15. Сталин был искренен и когда говорил, что кадры решают всё, и когда говорил, что надо создавать новые кадры. Его вежливые следователи умели — учились — вдруг становиться зверьми. Переход человека из одного в другого происходит гораздо чаще чем мы думаем; удовольствие от смены лиц многих развлекает, пусть это не кажется нам невероятным. Простой человек «из народа» (о каком Достоевский говорил, что боится его гораздо больше чем сложного) бывает одним, и потом, когда становится другим, конечно замечает, что он уже не тот, но продолжает уверенно говорить я или мы, которое вставляется не напрасно. Сложный человек («интеллигент», «сознательный», «самокритичный», «копающийся в себе») страдает как Достоевский или умирает как Гоголь и по крайней мере завел на себя досье и ведет себе счет; хорошо бы исхитриться сказать это местоимение во множественном числе: ведет счет себем, собоим, которыми он в разное время бывает. Простой этим себе учет не ведет, он спокойно вкладывает себя в ту колею, в которую повернула его жизнь.

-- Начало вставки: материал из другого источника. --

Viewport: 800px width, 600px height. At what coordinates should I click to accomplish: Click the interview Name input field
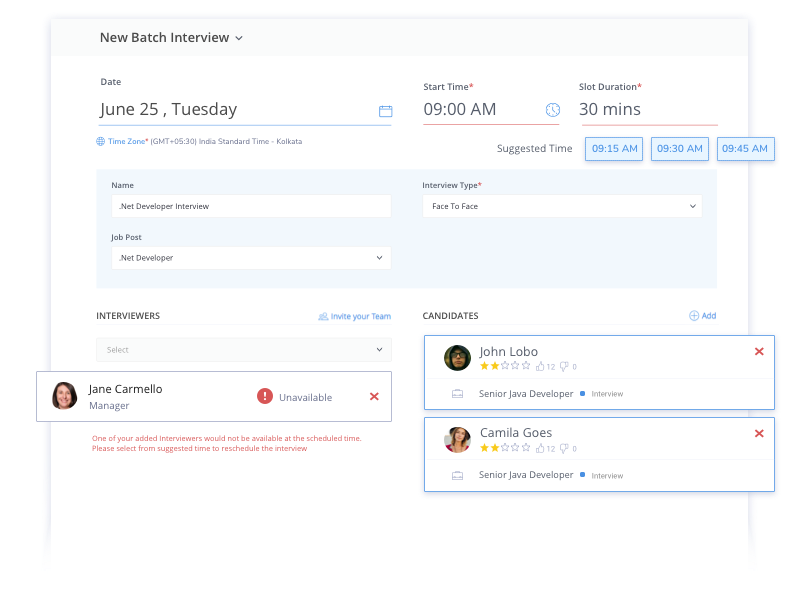point(250,206)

Об этом страшно говорить, но человеку слишком просто быть простым, т. е. сейчас одним, через час другим при перемене ветра, или даже сейчас одним с теми и другим с этими. Даже просто завести на себя дело и замечать изменения себя — уже трудное и неблагодарное начинание. Страшны по–настоящему никогда не те люди, которые сорвались и не владеют собой, — значит они заметили или заметят себя, — а «естественные» и всегда просто такие какие они есть, т. е. разные. Романтическое представление о двойном агенте рисует его актером, в совершенстве и постоянно играющим роль. На деле всё проще и естественнее, двойной агент просто ведет себя «как все». Наивны те, кто растрачивает свое негодование на лицемера, который выдает себя не за того кто он есть по существу. Такой лицемер совершенство нравственности рядом с простым человеком, кто вовсе ни за кого себя не выдает, никем себя не считает, а в простоте и не задумываясь бывает всегда таким каким бывает. Он играет, знает себя богатым, потому что разный, меняется. Ему скучно с неиграющим существом, тошно со следящим за собой.

Как обстоит дело с личностью у такого простого человека? Он не меняет себе лицо, а меняется лицом. Так следователь, который говорит сначала мягко, а потом кричит и грозит, не напускает на себя гнев, а просто дает себе быть сначала одним, потом другим. Примеры можно продолжать. Есть ли вообще у простого человека личность? Даже не одна. У него каждый раз то лицо, какое случилось иметь. Мы об этом мало думаем. Не хватает догадки, трудно вместить, насколько простой человек, особенно в толпе, скрытый городской дрессурой, текуч и подвижен.

Он разный. Но ведь мы видели, что и ребенок разный, и поэт разный? С другой стороны, у ребенка есть свой нрав, который он упрямо, до надрывных истерик отстаивает; у поэта есть единство «стиля», за которое он заплатит молчанием и если надо жизнью. Есть ли у простого человека индивидуальность? Нет, маиор Ковалев делится по меньшей мере надвое всегда, явственно с пропажей носа, ненаблюдаемо — до и после того. Так же и Голядкин один во сне, а проснувшись стряхивает того себя во сне и втягивается в другую, привычную явь. Когда маиор Ковалев наяву становится двумя, т. е. заведомо делится, то он хочет воссоединиться вовсе не потому что положение двух ему непривычно или неудобно, а потому что не сможет теперь пойти в четверг к статской советнице Чехтаревой, к Подточиной Пелагее Григорьевне. Когда он воссоединяется как ни в чем не бывало со своим носом, то не потому что восстановился как нераздвоенный; скорее от временной, скандальной двойственности возвращается к привычной, незаметной. Против раздвоенности он ничего не имел и не имеет, она даже помогает его гибкости; он не приемлет только того, чтобы из‑за телесного недостатка было нельзя преследовать «решительно всех хорошеньких дам».